While many of the chiefs were planning for better days, several of those unable to attend attributed their absence to budget woes.

In the face of tough times, said Gordon Ambach, executive director of the organization, the business-as-usual atmosphere of the meeting in many ways offered the state administrators a chance to focus on education policy--a needed respite from cuts forced by economic problems.

“All of the chiefs here have got big troubles back home,” Mr. Ambach said. “The economy is down all over the country, and budgets are being pushed in the way of social services rather than education. With all that trouble, they come to this meeting to focus on the future.”

‘“These are not gripe sessions,” he added.

Focusing on preparing students for the increasingly technological workplace championed by Japanese industry, the state chiefs were eager for advice or information from a sizable delegation of Japanese administrators at the meeting as part of an exchange agreement.

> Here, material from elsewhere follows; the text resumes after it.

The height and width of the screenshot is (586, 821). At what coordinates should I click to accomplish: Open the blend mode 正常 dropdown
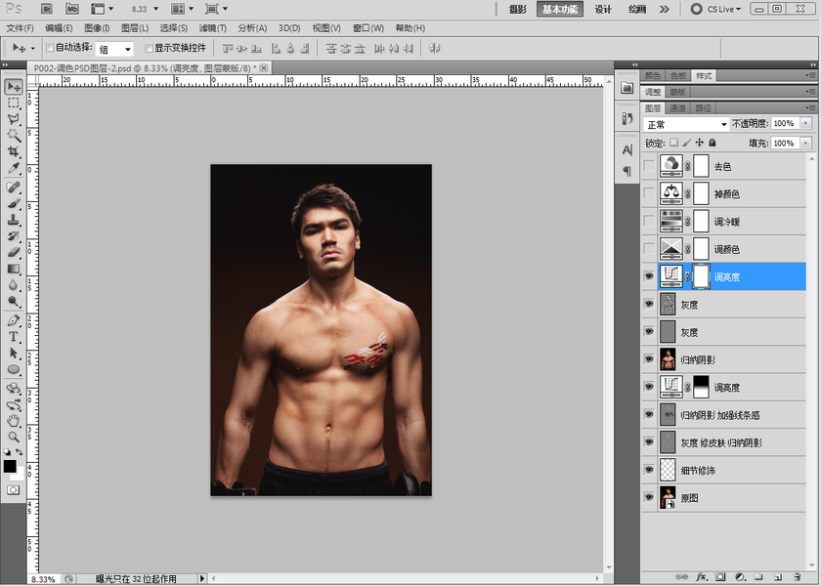click(x=686, y=125)
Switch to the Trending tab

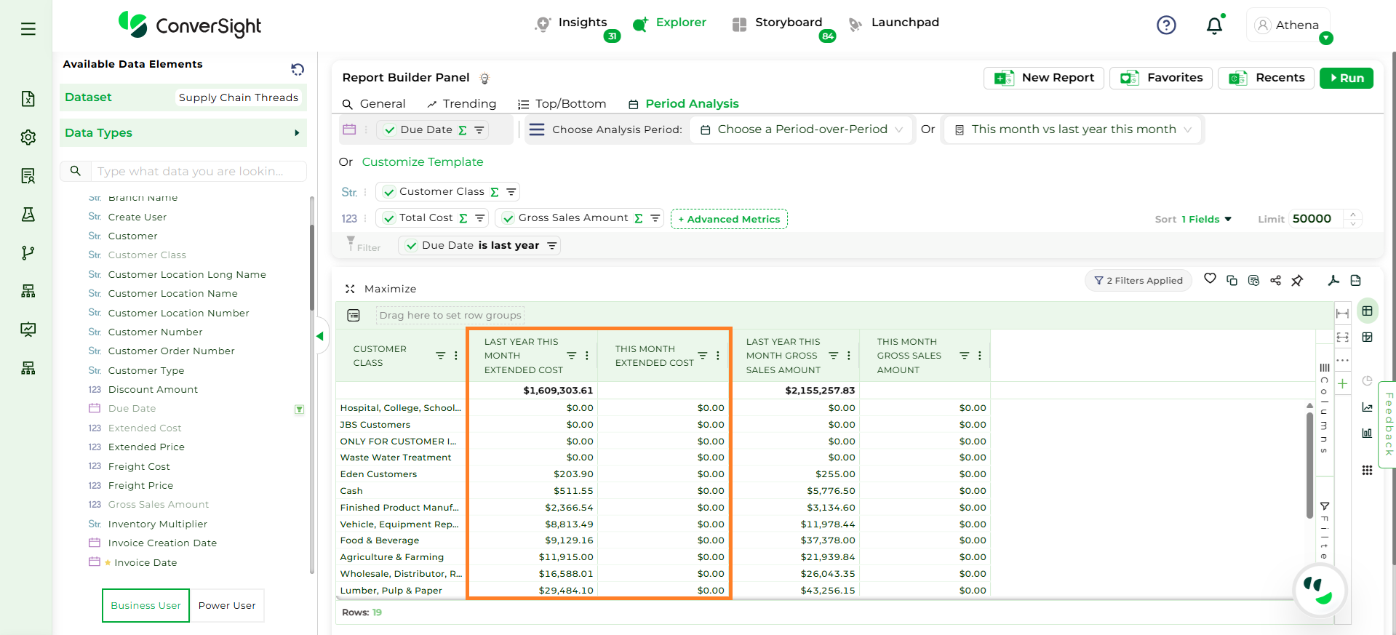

The foreign guests carried a message, however, that surprised some of their hosts.

“Schools have been instrumental in helping to develop many brilliant people,” said Kouichi Sakamoto of Tokyo, president of the Association of Prefectural Boards of Education Superintendents in Japan.

But Mr. Sakamoto went on to say that Japanese educators and corporate leaders are eager to move toward the American model of schooling.

“We must now strongly advocate the principle of placing importance on individuality,” he said. “We must attempt these reforms in a society where a person is evaluated not by individual aptitude and ability, but by an academic clique or by the name of the school he or she graduated from.”

“It is on this point, I am convinced, that we can learn many things from your nation,” Mr. Sakamoto added.--L.H.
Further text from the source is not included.